Гена, который тоже обратился от удивления в соляной столб, рассказывал потом, что все было как у Герберта Уэллса в "Новейшем ускорителе". Мир продолжал жить в прежнем времени, и только заросший, оскаленный мужчина в центре онемевшего круга словно наглотался этого самого уэллсовского эликсира. В ускоренном темпе он подхватил мешок и, сгибаясь под его тяжестью, подался в сторону. Людская стена перед ним поспешно отступила, а милиционер сделал плавное, как в замедленной съемке, движение, словно собирался кинуться в погоню. Но Стапчук, видимо, и не думал пока убегать. Он зубами сорвал бечевку с мешка и пронзительно, тоненько-тоненько, на самых высоких частотах, засвистел. Шевеление в мешке замерло, и вдруг оттуда, как стальное полотно рулетки, вылетела громаднейшая змея. Она тут же могучими кольцами оплела милиционера и стала его душить. Лицо его сделалось малиновым, а на лбу обозначилась напряженная жила. Только тут люди пробудились и с криками стали разбегаться. Но им навстречу уже бежали все те, кто находился в этот совершенно жуткий момент далеко, – у самого метро или на выходе с платформ. Паника и неразбериха на привокзальной площади, в самом центре которой маленький милиционер отчаянно боролся с удавом, напоминала одну из моделей нашей Вселенной, которая взорвалась и разлетается в разные стороны, но где-то далеко, на самой периферии, уже начинает подумывать: не пора ли ей возвращаться?
И вот сквозь эту мятущуюся Вселенную, как вестник беды, неслась зловещая комета, опрокидывая на своем разрушительном пути всех и вся: это убегал к платформам Стапчук. На что он надеялся? Вскочить в первый попавшийся поезд? Перебежать на Ярославский вокзал? Трудно сказать… Скорее всего, он просто бежал, вылупив налитые кровью глаза, подгоняемый страхом, удесятерившим и без того недюжинную его силу. Казалось, не было никакой человеческой возможности сдержать этот сумасшедший бег.
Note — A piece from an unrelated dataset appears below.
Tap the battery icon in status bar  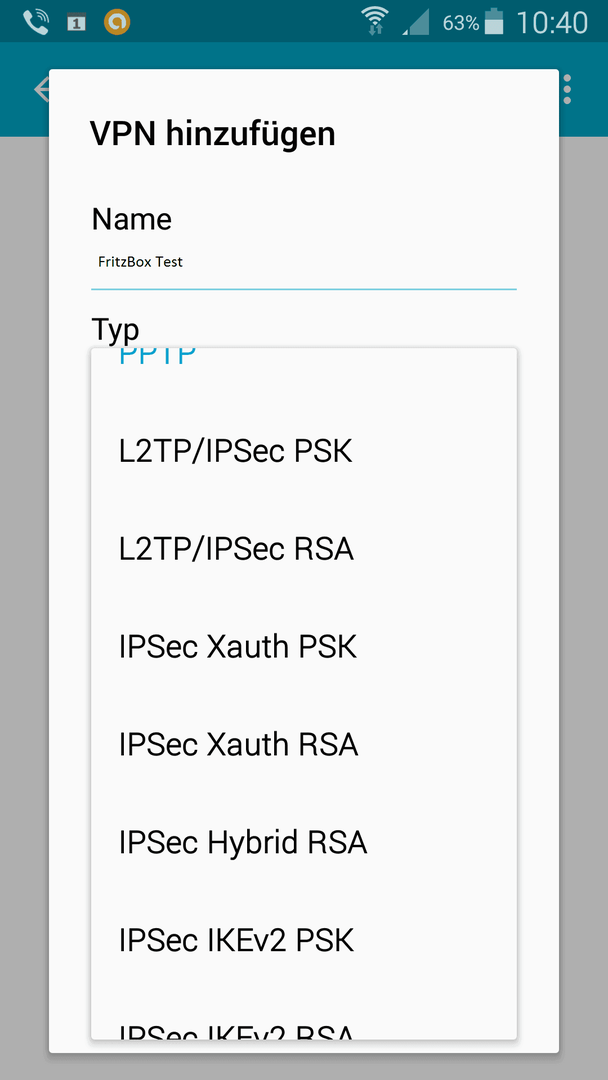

Первым опомнился в этой немыслимой кутерьме Гена. Вначале он заметался, не зная, куда кинуться: то ли милиционера спасать, то ли догонять бандита. Совершенно безотчетно он выбрал второе и бросился за Стапчуком. На ступеньках, которые подымались к перрону, возник затор. Это дало Гене возможность настичь молотящего во все стороны кулачищами Стапчука и прыгнуть к нему на спину. Но Стапчук, как медведь собаку, сбросил его с себя. Повернувшись всем телом, он ногой ударил Гену в лицо. Тот закрылся руками и, закусив разбитую губу, скатился со ступенек, но сразу вскочил на ноги, и только он сделал рывок вперед, Стапчук нанес ему сокрушительный удар в живот. От нестерпимой, как молния, пронзившей все его существо боли Гена согнулся в дугу. Сопя и озираясь, Стапчук задержался на лестнице. Затор в проходе еще увеличился, и путь на перрон был затруднен. Свободной оставалась только дорога к правому проходу, но она пролегала мимо еще не добитого окончательно Гены. Стапчук занес руку назад для нового, последнего, может быть, удара, но уже пробуждающийся от шокового ослепления Гена, непревзойденный мастер карате и спортсмен, ловко увернулся и ребром ладони рубанул врага прямо по волосатому и потному адамову яблоку. Стапчук схватился за горло, захрипел и медленно сполз на землю. Только тем обстоятельством, что Гена еще не очнулся от парализовавшей его боли, можно объяснить сравнительно умеренную силу его удара. Обычно он легко перерубал кирпич и, конечно, мог бы убить Стапчука. Итак, Стапчук был повержен!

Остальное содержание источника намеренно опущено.